I tweeted back a question asking for clarification, and he very kindly obliged — and lo, it turns out that at the Annapolis Peace Conference in November 2007, then-Prime Minister Olmert said in his address:

I am familiar with the Arab peace initiative, which was born in Riyadh, affirmed in Beirut [in 2002] and recently reaffirmed by you in Riyadh. I value this initiative, acknowledge its importance and highly appreciate its contribution. I have no doubt that it will be referred to in the course of the negotiations between us and the Palestinian leadership.

So first of all: I was wrong.

This is information that I didn’t have, and I’ve been functioning under, and spreading, a misconception for years.

I can even tell you why I was wrong: I had so little faith that anything would come out of Annapolis (and, in the end, nothing did) that I paid no attention to the proceedings. I have only rarely in my life been paid to pay attention to these things, and when I’m not being paid, my despair will sometimes overcome my curiosity and thoroughness — and that, as we can see, is not helpful. Because aside from anything else, it leads to enormous error.

I apologize for that error.

I didn’t address this yesterday, because I was hoping to find the time to do a little research. The question for me now becomes about the significance of Olmert’s remarks: Israeli officials are forever saying the right thing, and then doing something else all together. Witness my most recent post about the settlements; witness Netanyahu’s verbal insistence that he’s all about a two-state solution, vs his constant and consistent efforts to undermine any progress toward such an agreement. It’s also meaningful that the Israeli public as a whole remains unaware that the Arab Peace Initiative even exists — I believe that if the government had any genuine interest in pursuing the API (or any peace initiative), it would have worked its way into (or, indeed, been purposely introduced to) public discourse. It never has.

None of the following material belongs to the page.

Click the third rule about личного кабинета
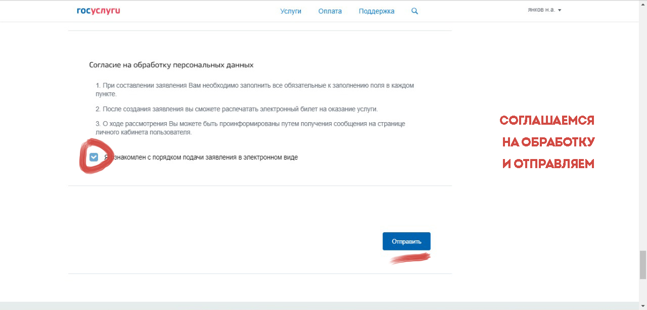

But I haven’t found the time I need to really dig into these questions, and at a certain point, knowing that you’re wrong but leaving that fact unremarked (other than a few tweets) is just not ok. So, inspired by my Twitter pal @dotanh, who has issued his own, Hebrew-language correction, I decided to write the above. I’m hoping to write something more in-depth soon, but for the time-being, I will leave it at:

I was really, really wrong. And I am deeply sorry for (and more than a little horrified by) the error.